5 Practical Ways to Protect Time
There are many tips and tricks for designing systems and habits to protect your time and increase productivity. Here are 5 that I have gleaned from research and frequently embed in coaching conversations:
#1. Attention matters more than motivation.
Repetition alone isn’t enough - it’s the quality of focus that wires new habits. The NeuroLeadership Institute calls this attention density: the richer the focus, the quicker healthy habits are formed. The pause effect is incredibly powerful here. Create space to give an interruption your attention. Ask yourself the question, what is the cost of this interruption? Has the interruption been delivered through an agreed system (like the P system). Challenge your automatic response to interruptions, and take the time to think and talk about the desired process, regularly.
#2. Keep habits simple.
There’s a great quote from Albert Anstein: “Any fool can make something complicated; it takes a genius to make it simple.” Complex habits collapse under pressure. Short, clear habits like “close off all interruptions and time block between 10-11 am” survive the demands of leadership. As habit guru, James Clear writes, “You do not rise to the level of your goals. You fall to the level of your systems.” (James Clear, Atomic Habits).
#3. Build systems that create consistency.
Systems multiply the effect of habits, creating efficiency across an organisation. Project Management systems like Asana or Notion, streamline actions and help new habits spread faster in an intentional way. In the P System above, you’ll notice emails were not used for internal communication within our team. Why? When it came to prioritisation, our leadership team found emails too inefficient and open-ended. Of course, we needed to work with client emails, which we streamlined through a CRM. The benefit was that systems created accountability and consistency across teams without draining emotional willpower.
#4. Use social accountability.
According to Duke University research, people are far more likely to adopt new habits when they see peers and leaders doing the same. Shared practice of habits normalises the behaviour and reinforces it regularly. Whether it be a mantra, a common set of language or a regular time where you discuss the effectiveness of communication, hold each other to account, and discuss how you are tracking. For our team, our CEO used to have a saying, ‘Lack of organisation on your part, doesn’t warrant an emergency on mine’. We had a rule book, and we played by it.
#5. Anchor habits using a ‘Then I, When' I’ statement.
The NeuroLeadership Institute found that one of the most effective ways to establish habit was through the simple use of a ‘When I, Then I’ statement, allowing new habits to be linked to pre-existing prompts.
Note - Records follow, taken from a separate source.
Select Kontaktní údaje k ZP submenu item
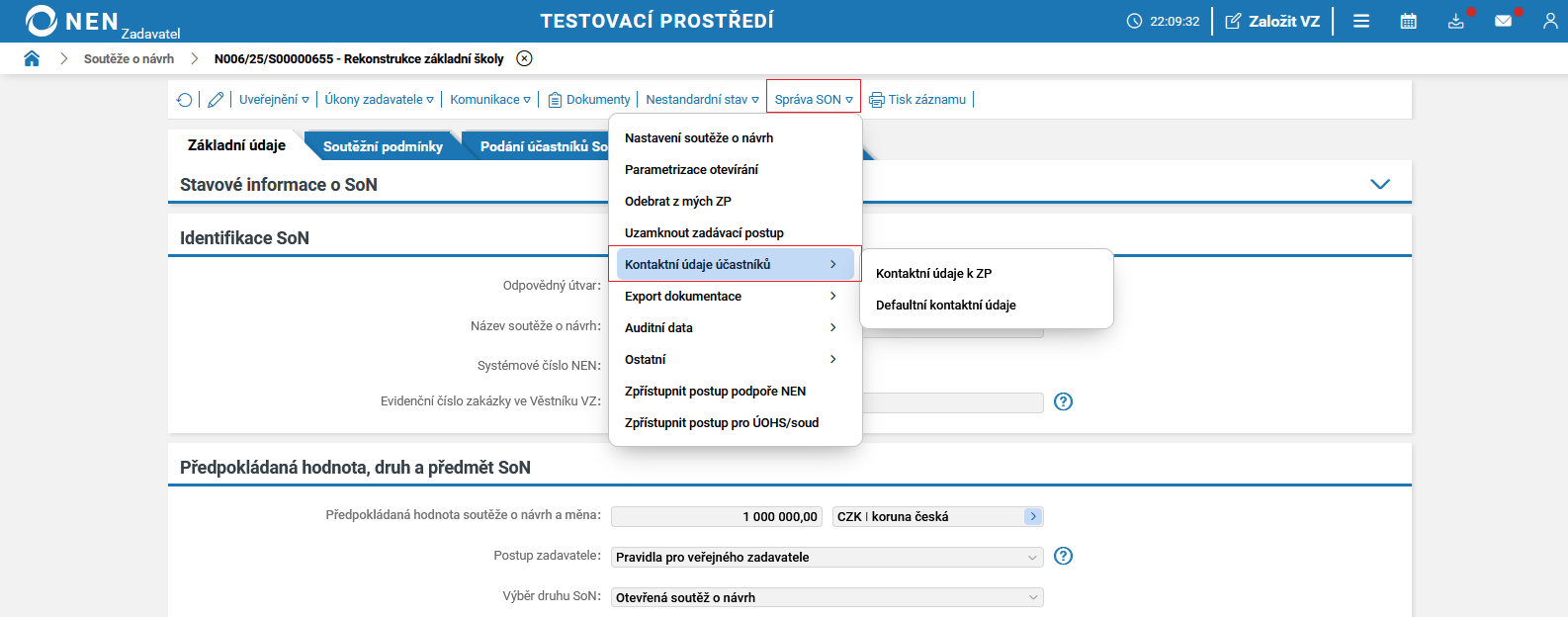The image size is (1568, 617). (933, 274)
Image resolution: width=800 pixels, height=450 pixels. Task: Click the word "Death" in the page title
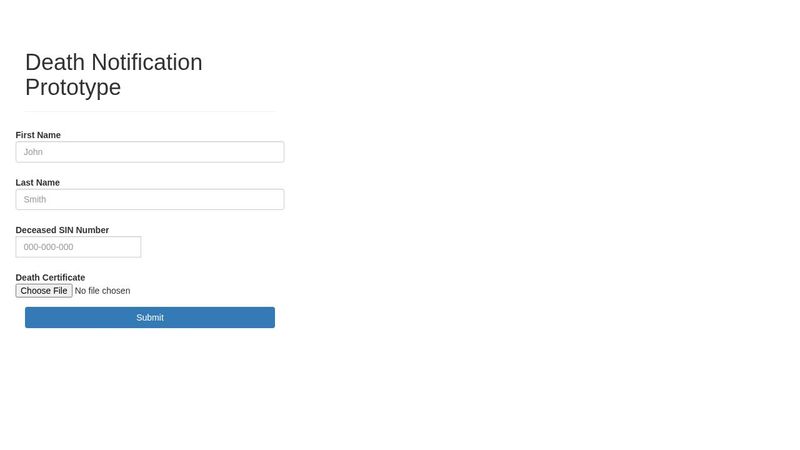point(56,62)
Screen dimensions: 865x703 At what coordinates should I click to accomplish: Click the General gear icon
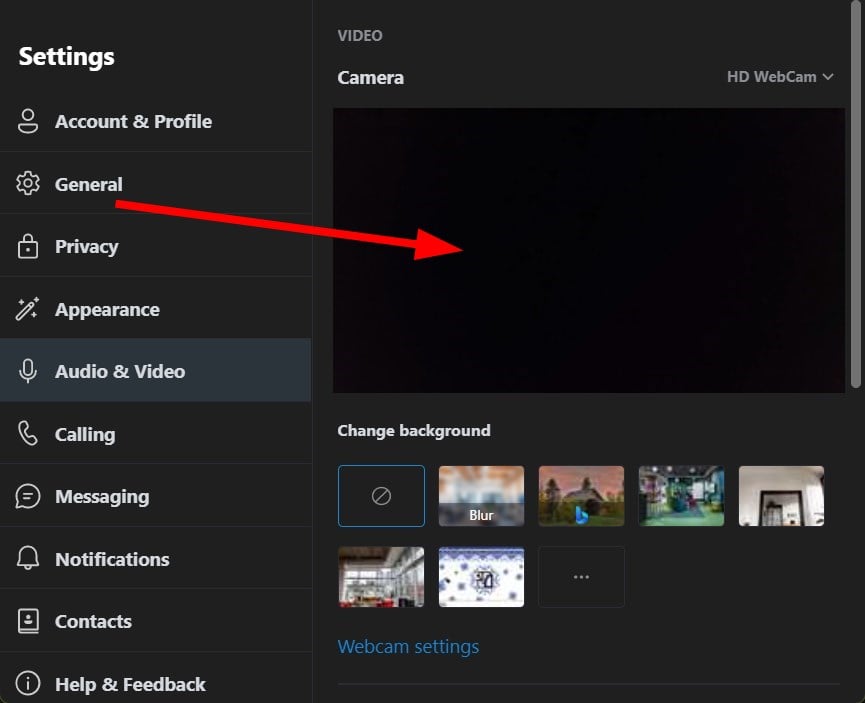pyautogui.click(x=28, y=184)
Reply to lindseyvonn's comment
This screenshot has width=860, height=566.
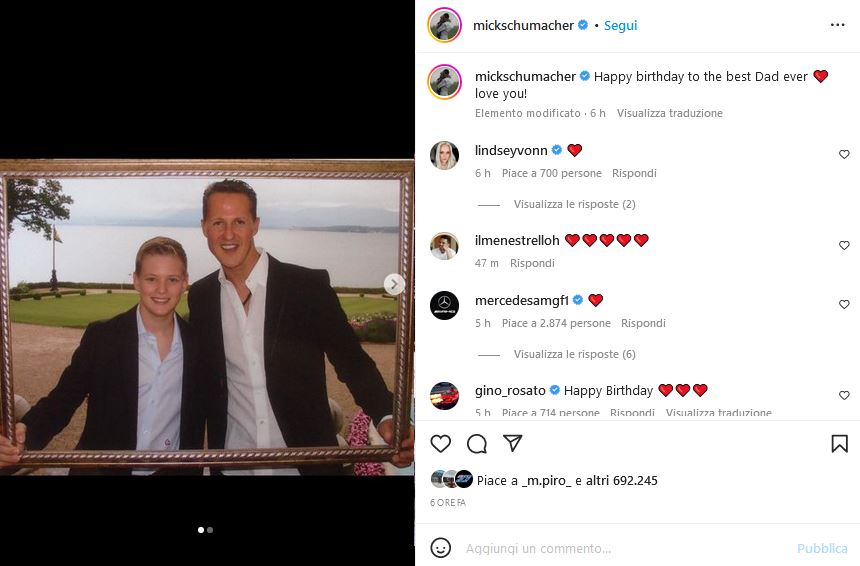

For example: When I finish checking emails in the morning, then I do a hard close on my inbox until my next scheduled email block.' This protects time, prioritises your agenda and keeps you proactive. Over time, these small changes lead to big shifts in performance.
Where Coaching Makes A Difference
Coaching starts with leaders identifying the problems they face. Coaches ask a range of questions that allow them to observe automatic behaviours, examining them from a range of angles. This is a critical first step in discovering root cause of unhelpful habits, from a rare position we naturally put ourselves in.
However, a coach doesn’t just urge you to change - they help you identify areas that truly move the needle and build daily actions to impact what matters most. A coach then helps you transfer this into habit, in essence reprogramming the basal-ganglia to work for you, not against you. It’s about small, yet deeply meaningful shifts, for big impact.
Final Thought
Habit formation is about intentionally optimising your brain’s energy for what matters most, and it’s a coach’s job to help you discover where, and how, to do this. It may feel counterproductive pressing the pause button, but it’s an investment that will pay off. It will give you the edge that lets you stop firefighting and start leading - with clarity, consistency, and purpose.